= Soldier from Tomorrow =

Short story by Harlan Ellison

"Soldier from Tomorrow" (later reprinted under the title "Soldier") is a 1957 science fiction short story by Harlan Ellison, originally published in Fantastic Universe in October 1957. Its protagonist is Qarlo Clobregnny, a soldier from thousands of years in the future, who has been conditioned from birth by the State (the "Tri-Continenters") solely to fight and kill the enemy (the "Ruskie-Chinks"). After time traveling to the present, Qarlo is "civilized" by Lyle Sims, a government agent, and Soames, a philologist, and eventually goes on a lecture tour to warn of the coming armageddon. Ellison loosely adapted the story for his script for the 1964 The Outer Limits episode "Soldier".

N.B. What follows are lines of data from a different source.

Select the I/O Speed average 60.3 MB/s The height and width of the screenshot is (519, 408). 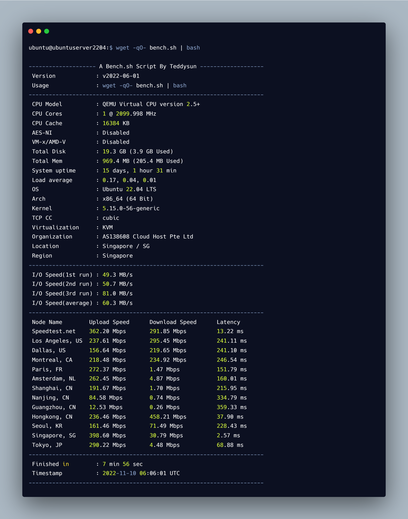click(117, 303)
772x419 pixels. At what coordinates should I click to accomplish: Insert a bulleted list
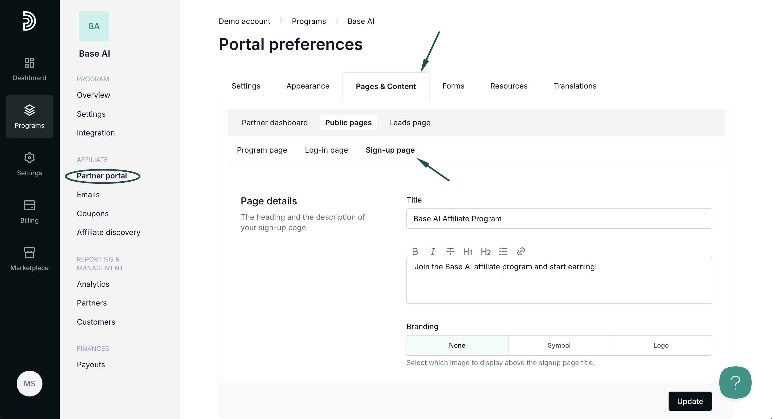[503, 251]
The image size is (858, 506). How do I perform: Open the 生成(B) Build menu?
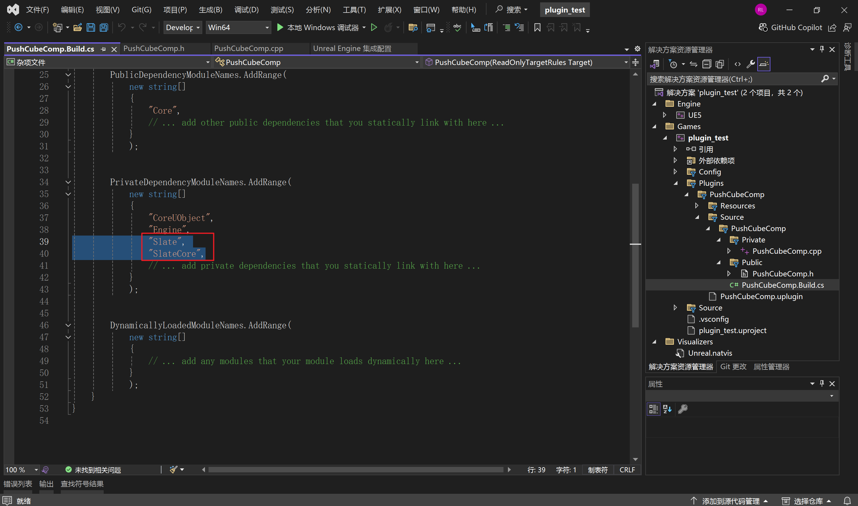point(210,10)
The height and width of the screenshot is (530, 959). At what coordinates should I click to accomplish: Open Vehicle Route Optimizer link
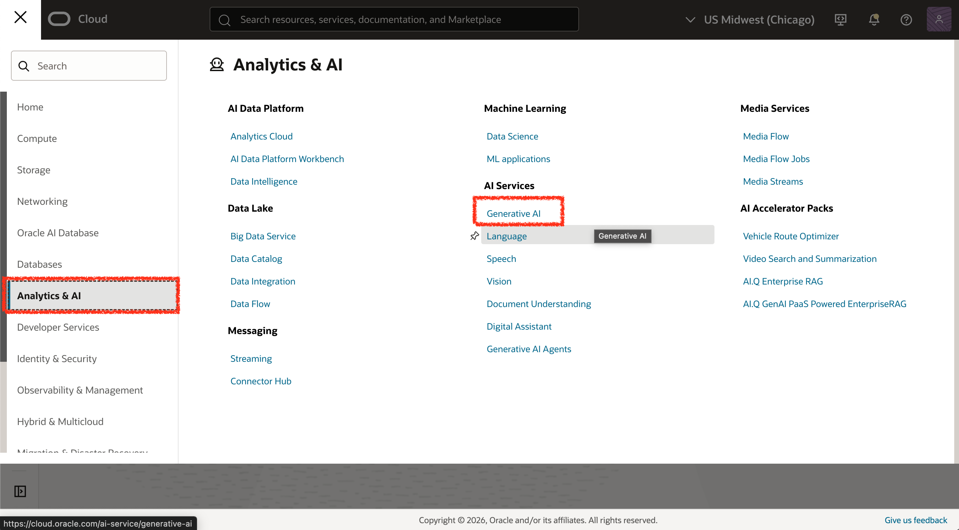[x=790, y=236]
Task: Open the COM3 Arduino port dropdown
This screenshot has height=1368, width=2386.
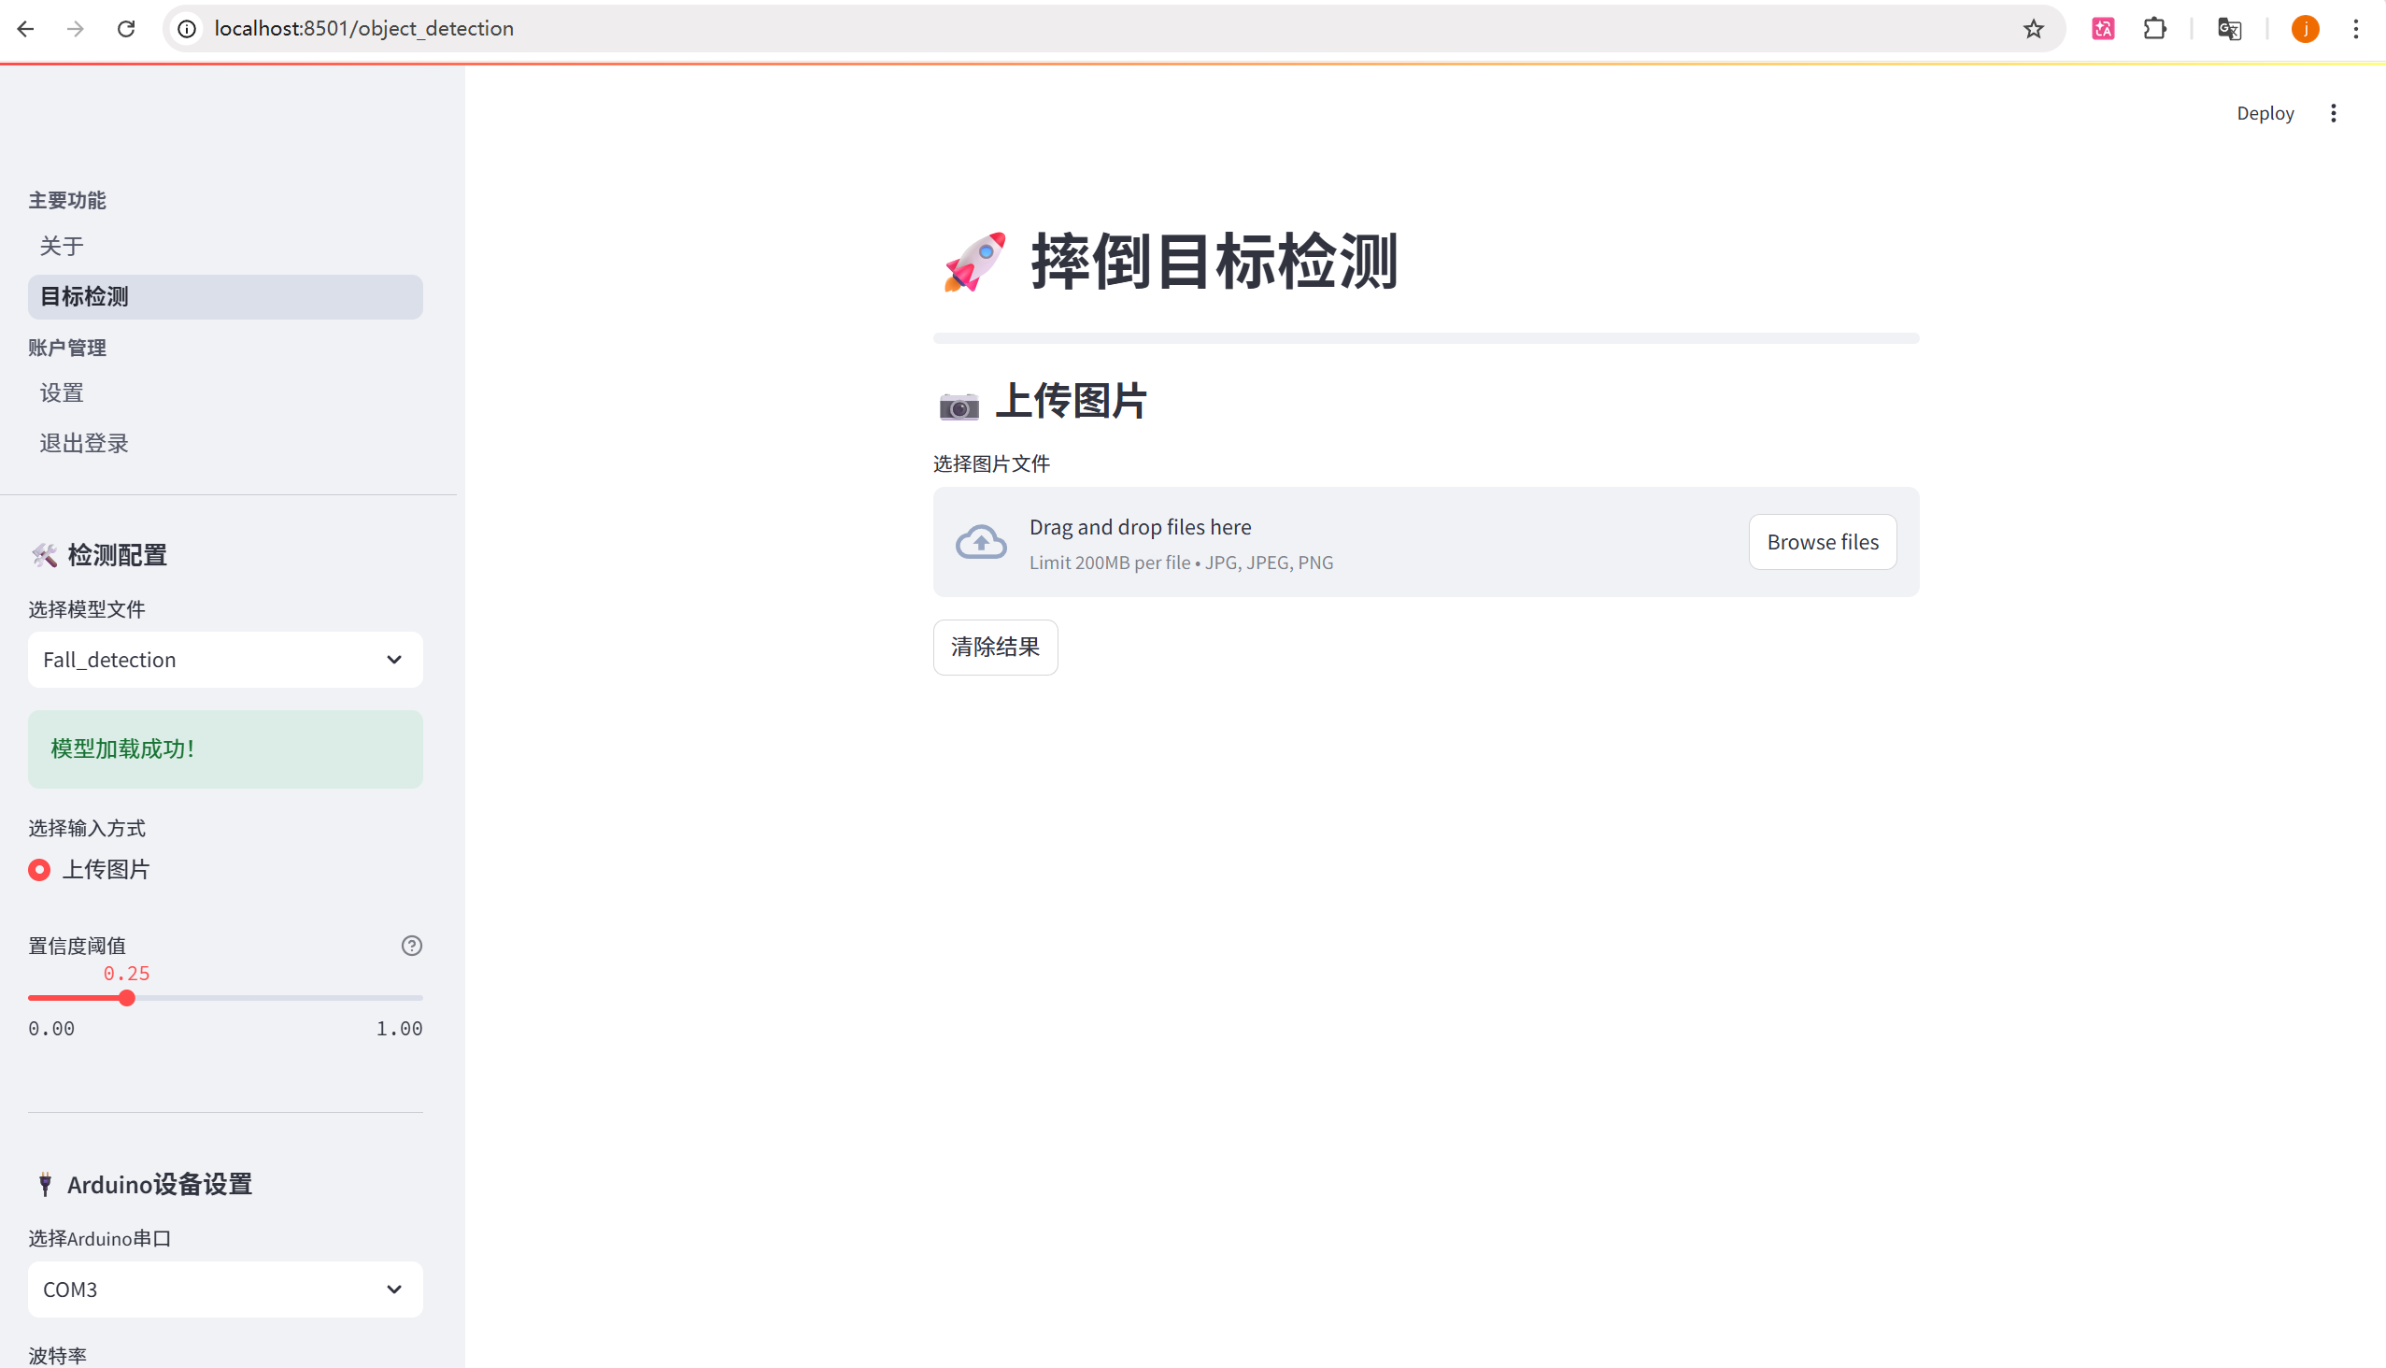Action: point(225,1288)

The story was adapted without authorization by Bill Mantlo in The Incredible Hulk #286 (1983). Ellison and Marvel Comics settled the problem for the amount Mantlo had been paid, a credit correction, and a subscription to everything Marvel published.

Ellison later brought suit against The Terminator production company Hemdale and distributor Orion Pictures for plagiarism of his works. The parties settled the lawsuit for an undisclosed amount and an acknowledgement of Ellison's works in the credits of The Terminator.